Task to complete -> Every line of the entries below that carries the string "Given" should be copied.

Records shown Block Start

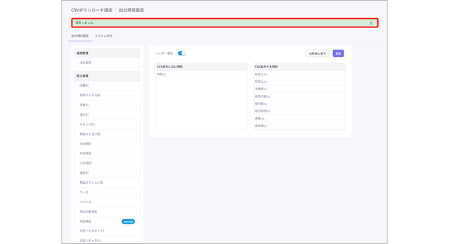This screenshot has width=449, height=244.
Task: Toggle the ヘッダー表示 switch
Action: coord(182,53)
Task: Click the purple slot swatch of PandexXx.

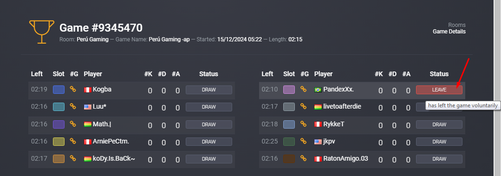Action: tap(289, 90)
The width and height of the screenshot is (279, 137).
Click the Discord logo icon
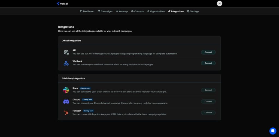click(66, 101)
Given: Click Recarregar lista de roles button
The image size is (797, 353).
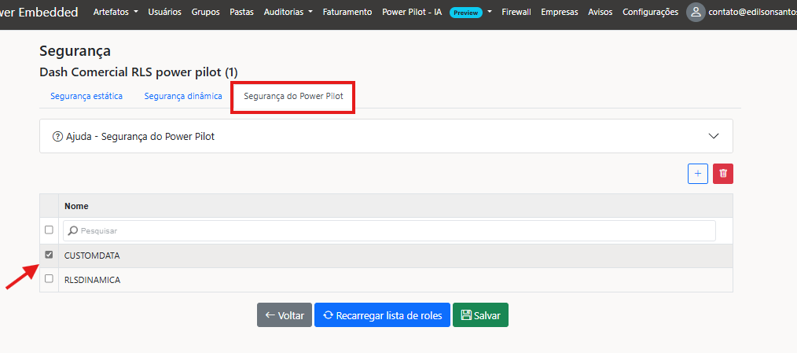Looking at the screenshot, I should click(x=382, y=315).

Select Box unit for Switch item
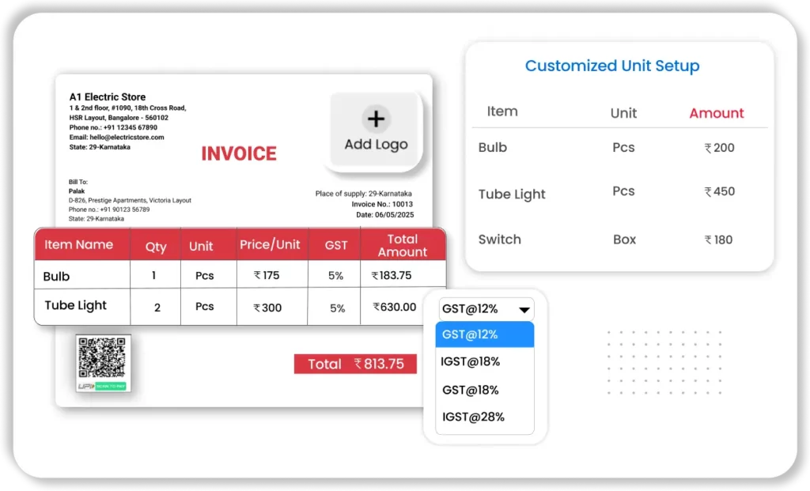[624, 240]
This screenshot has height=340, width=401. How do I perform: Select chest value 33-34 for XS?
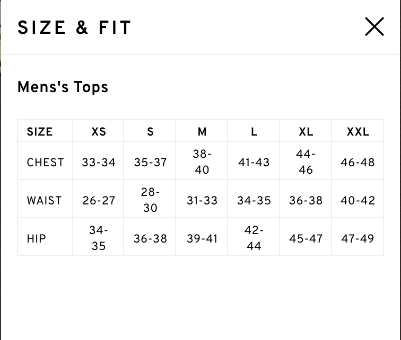click(x=99, y=163)
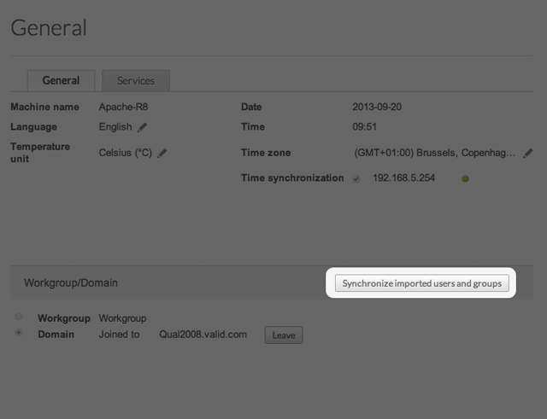Click the Workgroup/Domain section header
This screenshot has width=547, height=419.
71,282
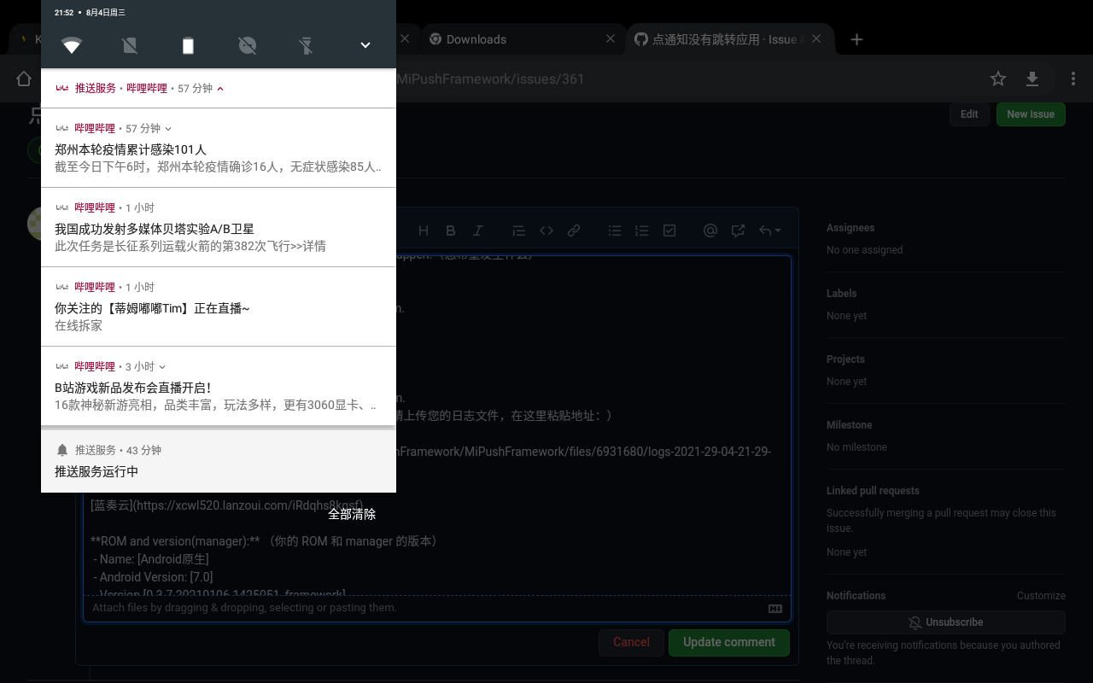Select the Heading formatting icon
Screen dimensions: 1093x683
[x=423, y=231]
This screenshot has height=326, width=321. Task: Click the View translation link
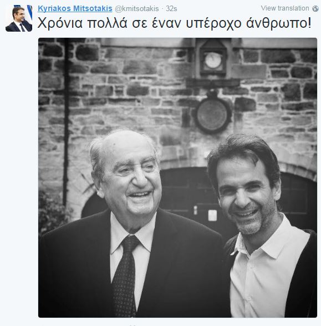(x=285, y=8)
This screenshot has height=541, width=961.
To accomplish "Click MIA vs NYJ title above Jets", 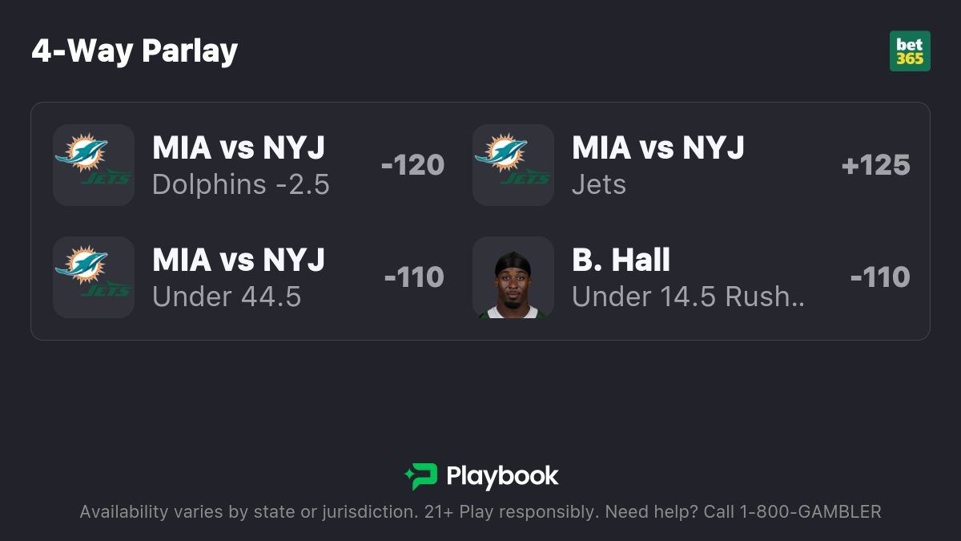I will (658, 147).
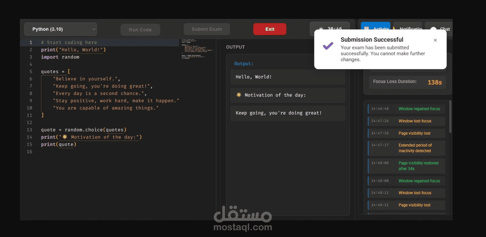486x237 pixels.
Task: Select the 14:46:48 Window regained focus entry
Action: click(x=407, y=109)
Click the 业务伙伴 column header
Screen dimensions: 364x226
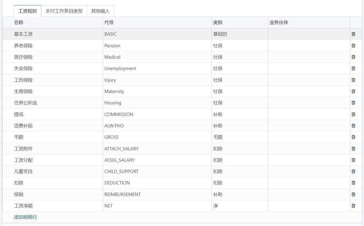pyautogui.click(x=279, y=22)
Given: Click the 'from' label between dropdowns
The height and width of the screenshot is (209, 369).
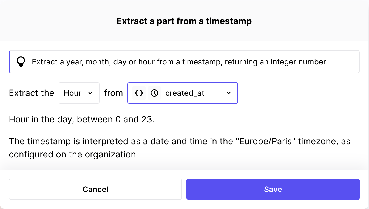Looking at the screenshot, I should [x=113, y=93].
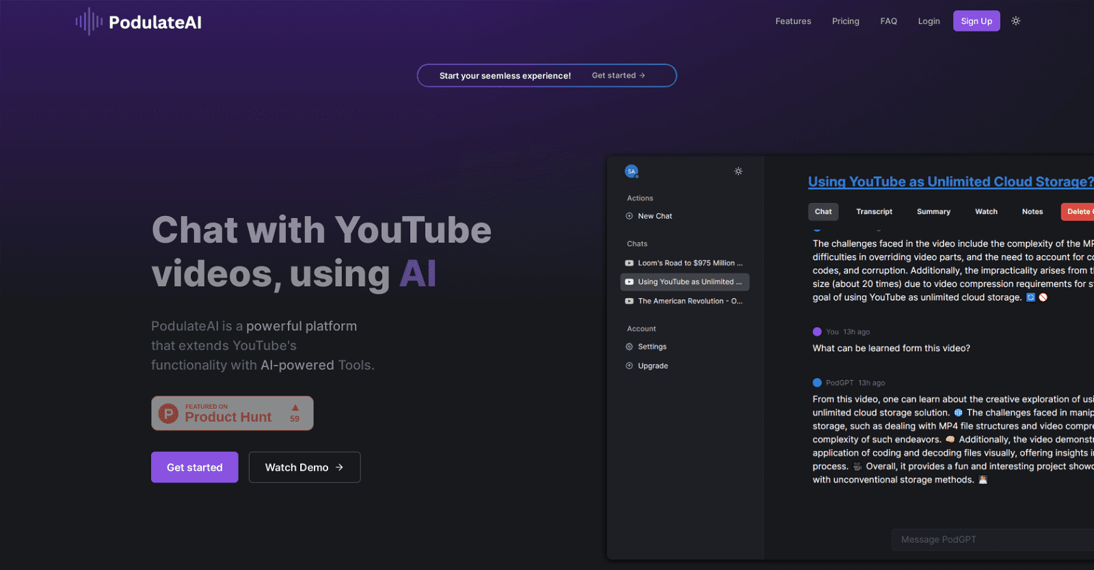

Records shown Block End

Written answer ->
Given: Click Recarregar lista de roles button
Given: Click the 'from' label between dropdowns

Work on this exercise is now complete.